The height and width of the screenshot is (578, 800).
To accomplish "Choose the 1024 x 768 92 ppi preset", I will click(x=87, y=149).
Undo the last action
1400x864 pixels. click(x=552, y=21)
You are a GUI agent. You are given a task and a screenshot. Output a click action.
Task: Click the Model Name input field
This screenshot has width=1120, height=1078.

^^^^

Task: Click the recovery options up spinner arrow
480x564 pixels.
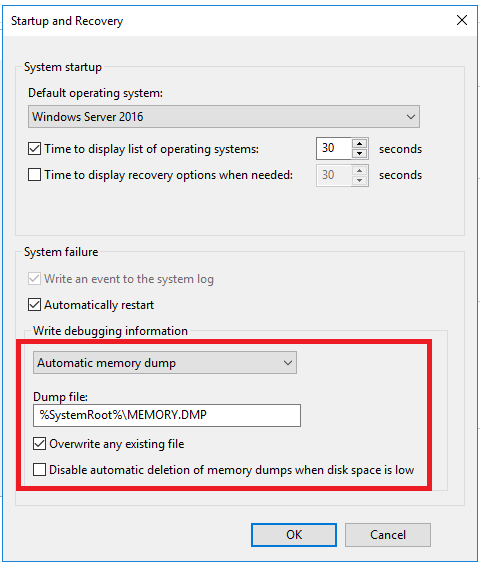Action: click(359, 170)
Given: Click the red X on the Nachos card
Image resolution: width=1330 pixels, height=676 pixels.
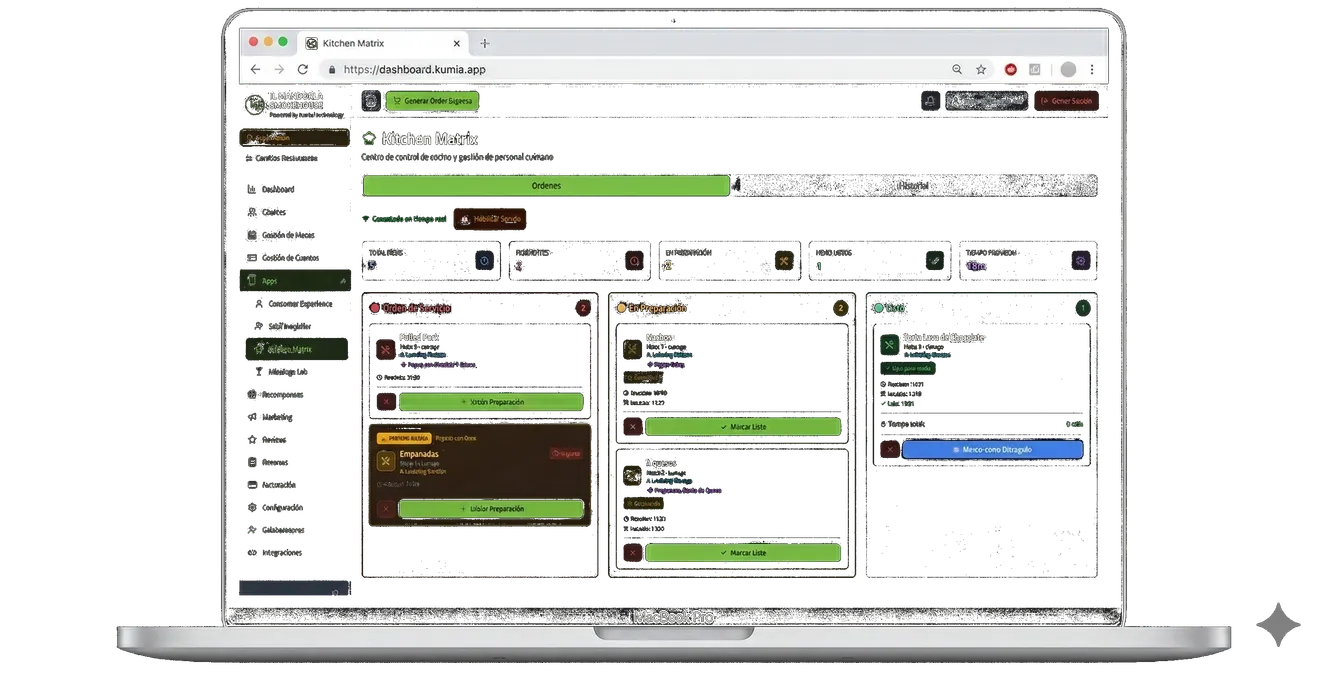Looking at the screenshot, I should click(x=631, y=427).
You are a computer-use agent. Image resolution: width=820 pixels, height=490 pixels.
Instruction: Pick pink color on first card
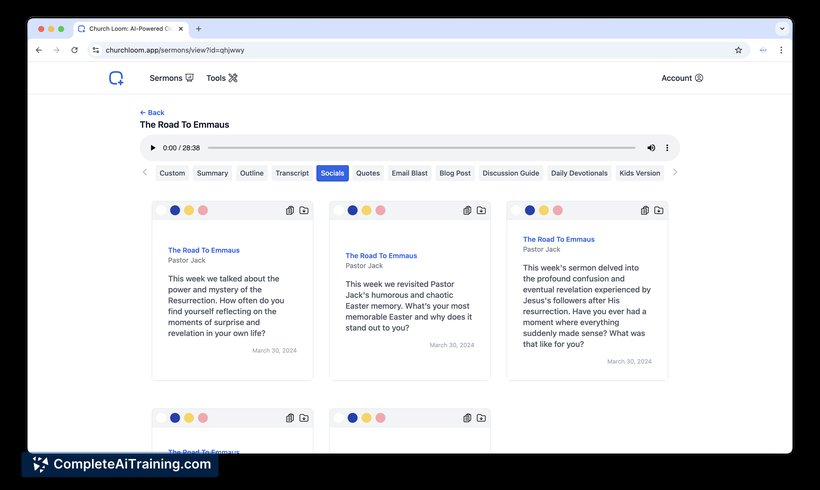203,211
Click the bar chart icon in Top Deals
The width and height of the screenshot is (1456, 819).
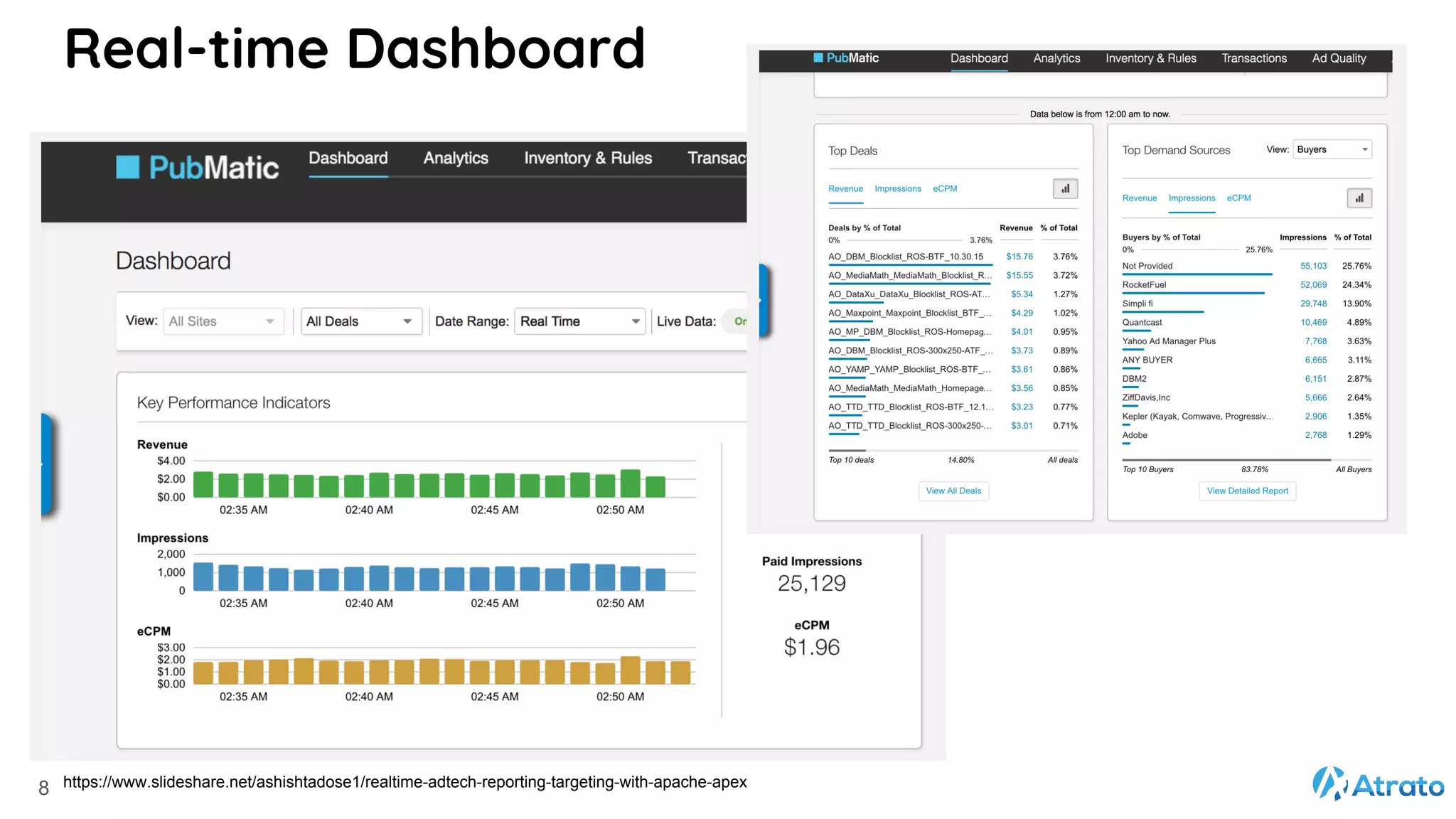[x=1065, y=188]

^^^^

▶ _The task_:
Convert the listing lines from the one containing "Undo the last action" through the one containing "This screenshot has width=1120, height=1078.", both included, into a Markdown table with the columns Row and Text, numbering each line and leaving out blank lines.

▶ _Exercise solution_:
| Row | Text |
|---|---|
| 1 | Undo the last action |
| 2 | 1400x864 pixels. click(x=552, y=21) |
| 3 | You are a GUI agent. You are given a task and a screenshot. Output a click action. |
| 4 | Task: Click the Model Name input field |
| 5 | This screenshot has width=1120, height=1078. |